Final answer:
- a. The electrostatic potential energy at the instant that the alpha particle stops is 2.065 x 10⁻¹³ joules.
- b. The electrostatic potential energy at the instant that the alpha particle stops is 1.29 MeV.
- c. The initial kinetic energy of the alpha particle is 2.065 x 10⁻¹³joules.
- d. The initial kinetic energy of the alpha particle is 1.29 MeV.
- e. The initial speed of the alpha particle is approximately 7.88 x 10⁶ m/s.
Step-by-step explanation:
**a) To calculate the electrostatic potential energy at the instant that the alpha particle stops, we can use the formula:
Potential energy = (k * q₁ * q₂) / r
where k is the electrostatic constant (approximately 9.0 x 10⁹ N m²/C²), q₁ and q₂ are the charges of the alpha particle and the lead nucleus, respectively, and r is the distance between them.
The alpha particle has a charge of +2e, where e is the elementary charge (approximately 1.6 x 10⁻¹⁹ C). The lead nucleus has a charge of +82e.
Substituting these values into the formula, we get:
Potential energy = (9.0 x 10^9 N m²/C²) * (2e) * (82e) / (7.00 x 10⁻¹⁴ m)
Simplifying the expression and converting to joules, we find:
Potential energy = 2.065 x 10⁻¹³ J
Therefore, the electrostatic potential energy at the instant that the alpha particle stops is 2.065 x 10⁻¹³ joules.

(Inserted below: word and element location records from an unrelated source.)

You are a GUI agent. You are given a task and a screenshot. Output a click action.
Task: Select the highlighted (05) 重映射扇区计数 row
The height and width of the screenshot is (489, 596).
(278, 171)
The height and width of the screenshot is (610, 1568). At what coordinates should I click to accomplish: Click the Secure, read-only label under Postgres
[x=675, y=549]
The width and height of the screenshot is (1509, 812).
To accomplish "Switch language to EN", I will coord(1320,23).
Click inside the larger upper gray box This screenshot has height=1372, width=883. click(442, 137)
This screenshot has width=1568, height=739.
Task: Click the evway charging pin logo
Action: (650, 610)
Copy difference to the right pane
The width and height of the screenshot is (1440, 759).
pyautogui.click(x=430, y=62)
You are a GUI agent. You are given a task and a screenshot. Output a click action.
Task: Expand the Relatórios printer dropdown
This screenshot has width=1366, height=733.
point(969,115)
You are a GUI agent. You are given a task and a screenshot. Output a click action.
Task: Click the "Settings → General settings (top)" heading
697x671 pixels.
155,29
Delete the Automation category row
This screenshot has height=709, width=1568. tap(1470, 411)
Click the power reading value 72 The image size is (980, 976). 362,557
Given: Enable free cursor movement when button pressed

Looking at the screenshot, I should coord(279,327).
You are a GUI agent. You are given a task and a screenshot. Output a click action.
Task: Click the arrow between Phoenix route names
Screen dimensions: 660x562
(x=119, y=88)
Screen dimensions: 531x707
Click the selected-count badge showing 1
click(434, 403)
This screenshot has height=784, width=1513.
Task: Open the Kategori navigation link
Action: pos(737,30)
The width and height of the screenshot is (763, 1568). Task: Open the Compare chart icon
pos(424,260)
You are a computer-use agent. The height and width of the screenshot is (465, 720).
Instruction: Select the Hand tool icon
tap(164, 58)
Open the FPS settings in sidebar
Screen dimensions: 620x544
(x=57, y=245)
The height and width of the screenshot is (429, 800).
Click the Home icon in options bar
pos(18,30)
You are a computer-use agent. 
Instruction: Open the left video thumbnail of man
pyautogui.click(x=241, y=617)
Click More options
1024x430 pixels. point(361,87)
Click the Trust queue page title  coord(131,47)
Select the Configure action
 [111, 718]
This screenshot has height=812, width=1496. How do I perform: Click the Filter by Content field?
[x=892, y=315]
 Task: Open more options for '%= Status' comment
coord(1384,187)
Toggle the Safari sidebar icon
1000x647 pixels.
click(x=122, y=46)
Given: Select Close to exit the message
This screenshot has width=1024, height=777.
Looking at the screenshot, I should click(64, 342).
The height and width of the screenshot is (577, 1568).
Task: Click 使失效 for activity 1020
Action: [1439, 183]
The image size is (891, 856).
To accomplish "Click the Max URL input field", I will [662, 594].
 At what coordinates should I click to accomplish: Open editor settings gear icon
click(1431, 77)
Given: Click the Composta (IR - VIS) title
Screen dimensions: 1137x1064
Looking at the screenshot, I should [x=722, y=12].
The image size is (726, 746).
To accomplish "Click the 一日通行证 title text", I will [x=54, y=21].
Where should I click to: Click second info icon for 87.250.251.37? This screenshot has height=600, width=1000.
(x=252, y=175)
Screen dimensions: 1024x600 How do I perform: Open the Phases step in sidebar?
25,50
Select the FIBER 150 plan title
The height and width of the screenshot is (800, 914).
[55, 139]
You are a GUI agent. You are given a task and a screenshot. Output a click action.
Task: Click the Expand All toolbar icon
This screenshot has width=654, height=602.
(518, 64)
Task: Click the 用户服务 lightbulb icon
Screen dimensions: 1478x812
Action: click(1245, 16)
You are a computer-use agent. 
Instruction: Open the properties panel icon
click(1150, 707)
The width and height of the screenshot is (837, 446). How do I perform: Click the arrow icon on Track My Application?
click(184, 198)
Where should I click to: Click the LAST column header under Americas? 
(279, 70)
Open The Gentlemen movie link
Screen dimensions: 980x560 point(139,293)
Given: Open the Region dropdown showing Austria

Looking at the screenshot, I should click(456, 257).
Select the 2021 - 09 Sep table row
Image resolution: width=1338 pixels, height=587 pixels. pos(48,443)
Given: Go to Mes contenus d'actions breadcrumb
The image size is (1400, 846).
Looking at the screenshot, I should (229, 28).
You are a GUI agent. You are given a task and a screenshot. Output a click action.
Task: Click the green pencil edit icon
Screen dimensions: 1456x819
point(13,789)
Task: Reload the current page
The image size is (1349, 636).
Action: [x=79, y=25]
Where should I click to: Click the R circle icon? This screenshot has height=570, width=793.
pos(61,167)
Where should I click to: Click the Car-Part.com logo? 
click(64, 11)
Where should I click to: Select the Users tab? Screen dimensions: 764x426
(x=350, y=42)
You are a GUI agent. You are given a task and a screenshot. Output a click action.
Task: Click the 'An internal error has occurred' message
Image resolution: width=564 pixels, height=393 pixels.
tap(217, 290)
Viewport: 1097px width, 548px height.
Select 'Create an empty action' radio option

**b) To express the electrostatic potential energy in MeV (mega-electron volts), we can use the conversion factor 1 MeV = 1.602 x 10⁻¹³ J.
Converting the previously calculated potential energy to MeV, we find:
Potential energy in MeV = (2.065 x 10^-13 J) / (1.602 x 10⁻¹³ J/MeV)
Simplifying the expression, we get:
Potential energy in MeV = 1.29 MeV
Therefore, the electrostatic potential energy at the instant that the alpha particle stops is 1.29 MeV.
**c) The initial kinetic energy of the alpha particle can be calculated using the conservation of energy principle. Since the alpha particle stops, its initial kinetic energy is equal to the electrostatic potential energy at that instant.
Therefore, the initial kinetic energy of the alpha particle is 2.065 x 10⁻¹³ joules.
**d) To express the initial kinetic energy in MeV, we can use the conversion factor 1 MeV = 1.602 x 10⁻¹³J.
Converting the previously calculated initial kinetic energy to MeV, we find:
Initial kinetic energy in MeV = (2.065 x 10⁻¹³ J) / (1.602 x 10⁻¹³ J/MeV)
Simplifying the expression, we get:
Initial kinetic energy in MeV = 1.29 MeV
Therefore, the initial kinetic energy of the alpha particle is 1.29 MeV.
**e) To calculate the initial speed of the alpha particle, we can use the kinetic energy formula:
Kinetic energy = (1/2) * m * v²
where m is the mass of the alpha particle and v is its speed.
Rearranging the formula, we get:
v² = (2 * Kinetic energy) / m
Substituting the values of kinetic energy (2.065 x 10⁻¹³J) and mass (6.64 x 10⁻²⁷ kg), we can solve for v:
v² = (2 * 2.065 x 10⁻¹³ J) / (6.64 x 10⁻²⁷ kg)
v² ≈ 6.21 x 10¹³ m²/s²
Taking the square root of both sides, we find:
v ≈ 7.88 x 10⁶ m/s
Therefore, the initial speed of the alpha particle is approximately 7.88 x 10⁶ m/s.